EXERCISE DIRECTIONS:
Transcribe the listing from its top line through the line with "Given: Click the target". Keep it exact, both ends included, and add nothing.

┄┄┄┄┄┄┄┄┄┄

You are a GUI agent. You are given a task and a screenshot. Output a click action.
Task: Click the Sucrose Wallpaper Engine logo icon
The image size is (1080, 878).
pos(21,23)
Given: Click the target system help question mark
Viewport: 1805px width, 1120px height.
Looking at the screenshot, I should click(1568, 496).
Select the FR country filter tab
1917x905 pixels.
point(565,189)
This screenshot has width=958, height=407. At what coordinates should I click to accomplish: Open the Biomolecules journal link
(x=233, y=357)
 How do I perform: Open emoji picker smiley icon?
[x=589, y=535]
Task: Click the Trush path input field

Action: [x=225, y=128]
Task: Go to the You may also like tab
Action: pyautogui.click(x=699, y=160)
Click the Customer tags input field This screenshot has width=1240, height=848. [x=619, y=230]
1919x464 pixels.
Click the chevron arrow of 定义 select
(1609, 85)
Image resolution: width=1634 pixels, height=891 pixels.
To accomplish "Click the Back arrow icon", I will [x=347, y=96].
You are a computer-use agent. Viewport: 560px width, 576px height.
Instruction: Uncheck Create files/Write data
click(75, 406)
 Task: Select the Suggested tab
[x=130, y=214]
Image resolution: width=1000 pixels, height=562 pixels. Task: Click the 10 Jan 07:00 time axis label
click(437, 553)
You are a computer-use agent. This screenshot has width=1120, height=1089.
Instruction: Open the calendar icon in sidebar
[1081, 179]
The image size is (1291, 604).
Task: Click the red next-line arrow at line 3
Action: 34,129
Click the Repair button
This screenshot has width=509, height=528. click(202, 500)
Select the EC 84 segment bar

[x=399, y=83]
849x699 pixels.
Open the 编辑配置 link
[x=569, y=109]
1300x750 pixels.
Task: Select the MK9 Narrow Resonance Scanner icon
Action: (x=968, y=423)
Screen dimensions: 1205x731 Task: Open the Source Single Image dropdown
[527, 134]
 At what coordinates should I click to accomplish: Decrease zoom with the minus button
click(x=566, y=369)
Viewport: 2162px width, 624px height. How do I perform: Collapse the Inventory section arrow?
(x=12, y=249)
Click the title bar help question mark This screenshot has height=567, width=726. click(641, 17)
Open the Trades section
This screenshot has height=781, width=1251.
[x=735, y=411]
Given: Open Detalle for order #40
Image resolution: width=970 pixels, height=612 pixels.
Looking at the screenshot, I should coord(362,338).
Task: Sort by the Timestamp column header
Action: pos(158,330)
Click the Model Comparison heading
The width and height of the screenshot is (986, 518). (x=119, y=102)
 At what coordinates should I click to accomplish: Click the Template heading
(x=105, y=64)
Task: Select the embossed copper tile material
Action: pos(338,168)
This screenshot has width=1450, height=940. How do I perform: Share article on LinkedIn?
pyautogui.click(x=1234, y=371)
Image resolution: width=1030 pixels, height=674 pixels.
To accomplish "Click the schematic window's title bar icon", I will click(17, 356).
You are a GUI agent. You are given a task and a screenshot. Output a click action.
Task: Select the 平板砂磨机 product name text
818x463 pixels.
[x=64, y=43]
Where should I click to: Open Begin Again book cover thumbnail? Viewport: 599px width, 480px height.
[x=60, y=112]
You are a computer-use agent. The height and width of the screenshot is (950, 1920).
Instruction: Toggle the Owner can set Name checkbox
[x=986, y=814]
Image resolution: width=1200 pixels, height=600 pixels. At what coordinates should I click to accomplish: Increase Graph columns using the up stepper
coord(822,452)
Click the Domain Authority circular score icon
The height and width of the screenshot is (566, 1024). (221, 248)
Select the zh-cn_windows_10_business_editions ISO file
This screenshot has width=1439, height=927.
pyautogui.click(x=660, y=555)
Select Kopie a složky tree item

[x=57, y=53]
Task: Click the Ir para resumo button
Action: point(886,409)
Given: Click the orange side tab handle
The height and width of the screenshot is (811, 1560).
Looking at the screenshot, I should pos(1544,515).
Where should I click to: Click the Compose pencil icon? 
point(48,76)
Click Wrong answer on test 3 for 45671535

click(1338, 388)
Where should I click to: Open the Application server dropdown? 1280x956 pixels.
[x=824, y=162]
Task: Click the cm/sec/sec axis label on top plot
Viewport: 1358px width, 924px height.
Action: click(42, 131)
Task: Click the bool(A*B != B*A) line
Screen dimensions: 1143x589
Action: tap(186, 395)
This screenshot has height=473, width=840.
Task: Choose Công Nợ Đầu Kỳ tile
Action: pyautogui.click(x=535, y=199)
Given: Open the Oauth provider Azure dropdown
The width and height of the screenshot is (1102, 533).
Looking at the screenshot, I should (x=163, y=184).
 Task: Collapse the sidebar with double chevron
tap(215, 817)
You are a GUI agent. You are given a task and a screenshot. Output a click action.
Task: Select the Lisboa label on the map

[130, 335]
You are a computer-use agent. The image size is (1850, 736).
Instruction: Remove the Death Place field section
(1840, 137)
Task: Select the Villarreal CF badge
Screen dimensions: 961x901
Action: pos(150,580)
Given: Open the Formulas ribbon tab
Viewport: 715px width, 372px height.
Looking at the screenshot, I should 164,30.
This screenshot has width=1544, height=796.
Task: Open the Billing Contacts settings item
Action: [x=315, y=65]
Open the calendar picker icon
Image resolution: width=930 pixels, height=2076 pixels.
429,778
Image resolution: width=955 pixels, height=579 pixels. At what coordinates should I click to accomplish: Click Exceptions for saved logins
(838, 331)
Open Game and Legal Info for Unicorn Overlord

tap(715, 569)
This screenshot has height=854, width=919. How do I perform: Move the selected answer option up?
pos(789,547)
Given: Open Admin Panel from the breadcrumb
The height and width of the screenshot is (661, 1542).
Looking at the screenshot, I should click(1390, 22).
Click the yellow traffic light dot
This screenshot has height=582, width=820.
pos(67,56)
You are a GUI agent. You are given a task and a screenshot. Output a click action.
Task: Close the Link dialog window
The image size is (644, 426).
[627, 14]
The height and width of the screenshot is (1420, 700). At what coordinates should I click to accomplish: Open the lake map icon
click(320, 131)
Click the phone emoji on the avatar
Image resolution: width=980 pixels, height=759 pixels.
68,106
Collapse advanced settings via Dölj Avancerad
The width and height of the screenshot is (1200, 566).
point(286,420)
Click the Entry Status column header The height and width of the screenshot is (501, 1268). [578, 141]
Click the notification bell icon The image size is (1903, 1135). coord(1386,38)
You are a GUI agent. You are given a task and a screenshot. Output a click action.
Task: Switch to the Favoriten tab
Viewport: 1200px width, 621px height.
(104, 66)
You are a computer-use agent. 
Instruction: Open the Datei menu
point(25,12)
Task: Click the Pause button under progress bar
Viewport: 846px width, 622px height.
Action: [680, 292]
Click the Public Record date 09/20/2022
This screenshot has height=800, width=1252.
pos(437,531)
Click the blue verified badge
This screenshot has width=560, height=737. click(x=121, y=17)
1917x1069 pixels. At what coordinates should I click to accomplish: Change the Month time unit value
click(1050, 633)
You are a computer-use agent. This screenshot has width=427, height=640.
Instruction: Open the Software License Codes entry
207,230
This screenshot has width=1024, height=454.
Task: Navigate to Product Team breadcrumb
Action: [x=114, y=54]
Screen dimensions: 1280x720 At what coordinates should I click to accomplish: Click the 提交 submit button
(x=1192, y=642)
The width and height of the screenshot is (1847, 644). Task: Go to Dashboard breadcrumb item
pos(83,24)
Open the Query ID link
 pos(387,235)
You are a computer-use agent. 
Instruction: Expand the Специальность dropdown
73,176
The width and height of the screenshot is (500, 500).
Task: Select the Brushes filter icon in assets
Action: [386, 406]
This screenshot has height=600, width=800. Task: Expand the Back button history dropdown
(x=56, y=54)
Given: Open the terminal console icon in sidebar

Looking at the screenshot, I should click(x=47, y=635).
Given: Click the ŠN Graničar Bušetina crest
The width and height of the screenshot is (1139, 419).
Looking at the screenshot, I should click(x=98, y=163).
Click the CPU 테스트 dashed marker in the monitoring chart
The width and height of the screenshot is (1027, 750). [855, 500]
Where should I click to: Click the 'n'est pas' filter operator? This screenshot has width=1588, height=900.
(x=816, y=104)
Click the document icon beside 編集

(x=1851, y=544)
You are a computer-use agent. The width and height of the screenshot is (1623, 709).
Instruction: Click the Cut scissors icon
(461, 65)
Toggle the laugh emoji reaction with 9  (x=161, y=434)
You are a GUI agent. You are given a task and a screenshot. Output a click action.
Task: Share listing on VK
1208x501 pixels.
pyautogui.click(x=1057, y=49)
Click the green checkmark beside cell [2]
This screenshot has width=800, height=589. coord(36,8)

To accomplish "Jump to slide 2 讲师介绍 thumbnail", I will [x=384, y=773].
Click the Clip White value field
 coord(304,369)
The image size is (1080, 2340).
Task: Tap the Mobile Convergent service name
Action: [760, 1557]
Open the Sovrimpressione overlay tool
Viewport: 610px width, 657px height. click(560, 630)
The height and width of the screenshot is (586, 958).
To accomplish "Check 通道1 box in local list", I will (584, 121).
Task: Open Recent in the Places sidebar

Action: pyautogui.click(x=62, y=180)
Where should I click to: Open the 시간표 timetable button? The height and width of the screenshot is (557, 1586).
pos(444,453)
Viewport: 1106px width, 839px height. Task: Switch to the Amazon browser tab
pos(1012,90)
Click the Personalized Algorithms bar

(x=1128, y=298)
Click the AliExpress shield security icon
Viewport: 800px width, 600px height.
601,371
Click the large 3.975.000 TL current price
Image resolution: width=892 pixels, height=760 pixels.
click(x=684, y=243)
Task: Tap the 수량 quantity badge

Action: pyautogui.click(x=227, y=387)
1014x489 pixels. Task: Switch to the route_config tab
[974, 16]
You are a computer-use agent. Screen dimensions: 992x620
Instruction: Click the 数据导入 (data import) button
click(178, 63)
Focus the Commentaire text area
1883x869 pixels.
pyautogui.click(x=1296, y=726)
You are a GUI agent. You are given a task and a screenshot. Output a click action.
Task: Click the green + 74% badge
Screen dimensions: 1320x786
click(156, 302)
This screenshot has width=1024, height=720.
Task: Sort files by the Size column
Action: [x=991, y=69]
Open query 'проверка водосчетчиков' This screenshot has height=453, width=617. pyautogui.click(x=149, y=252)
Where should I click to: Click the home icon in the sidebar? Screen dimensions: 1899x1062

┄┄┄┄┄┄┄┄┄┄

WRITTEN ANSWER:
You are a GUI agent. You are given a task and a screenshot. Output a click action.
Task: Click the Sucrose Wallpaper Engine logo icon
The image size is (1080, 878).
pos(21,23)
Given: Click the target system help question mark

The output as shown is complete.